**Task:** Lines from the one with "The height and width of the screenshot is (445, 537)." through the end of the records, and no others, are what the answer should contain, copied exactly; please keep pictures out.

Dataset items

+ + + + + + +

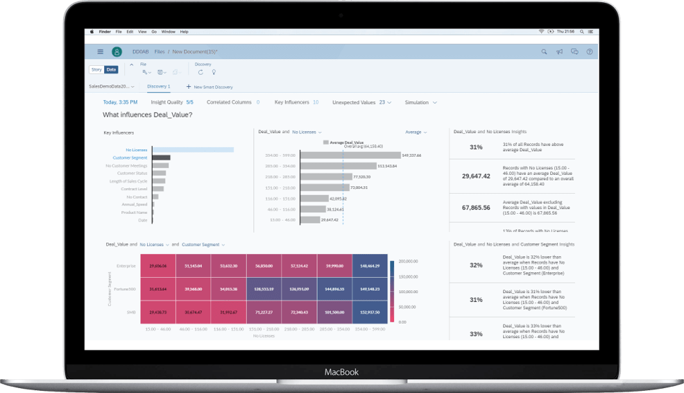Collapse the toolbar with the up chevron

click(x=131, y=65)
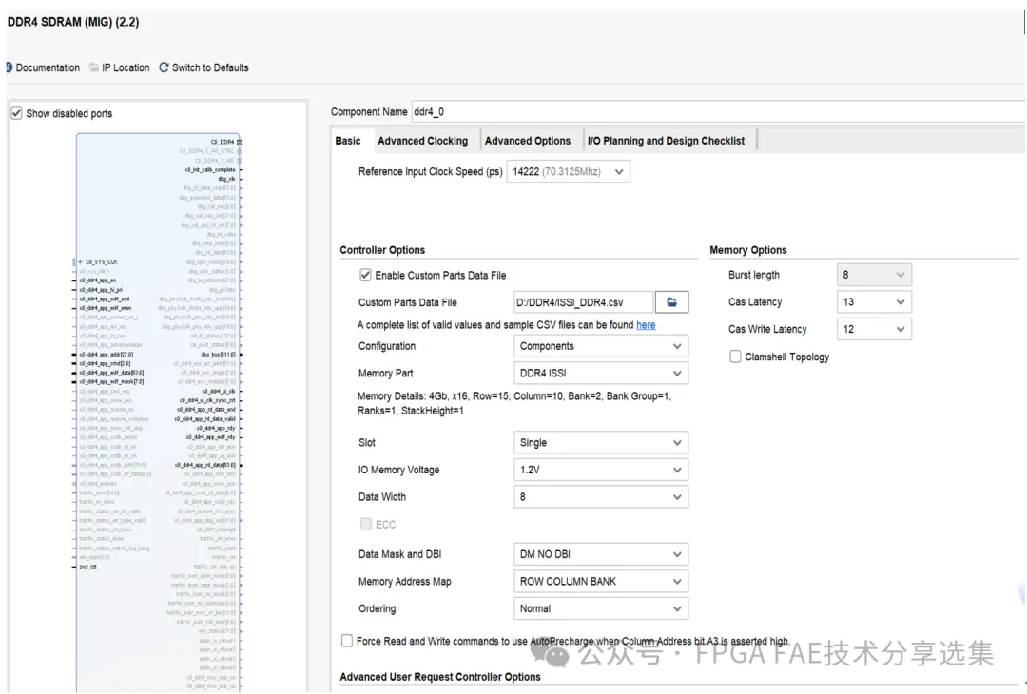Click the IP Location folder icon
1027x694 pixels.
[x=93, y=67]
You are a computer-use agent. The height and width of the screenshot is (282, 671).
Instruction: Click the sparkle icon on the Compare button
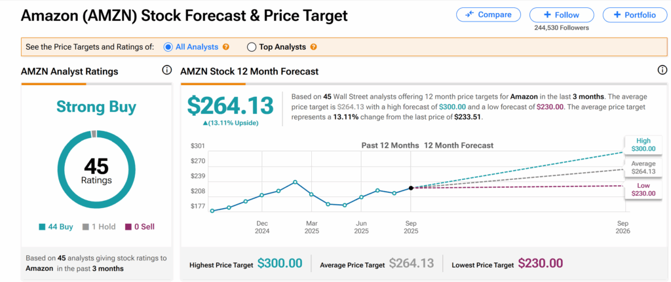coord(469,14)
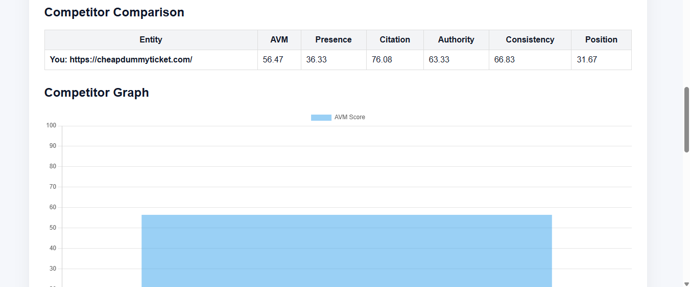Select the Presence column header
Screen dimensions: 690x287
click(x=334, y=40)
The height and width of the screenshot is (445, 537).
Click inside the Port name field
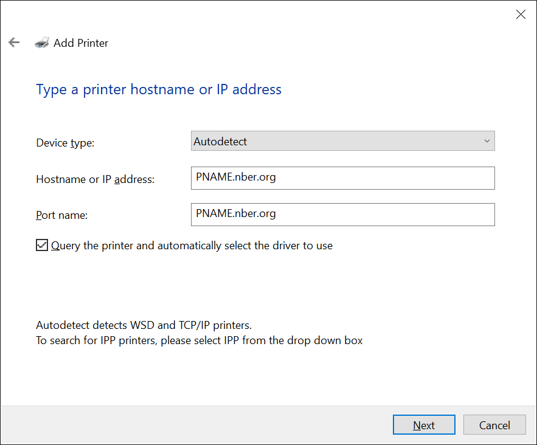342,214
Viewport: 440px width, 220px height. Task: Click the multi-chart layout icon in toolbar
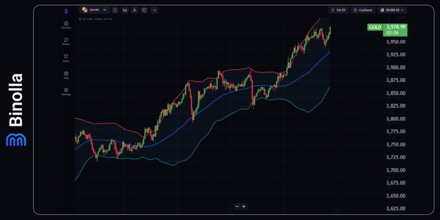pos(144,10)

+ + + + + + +

**Answer space:**
The height and width of the screenshot is (445, 537).
Click inside the Port name field
342,214
Viewport: 440px width, 220px height. Task: Click the multi-chart layout icon in toolbar
pos(144,10)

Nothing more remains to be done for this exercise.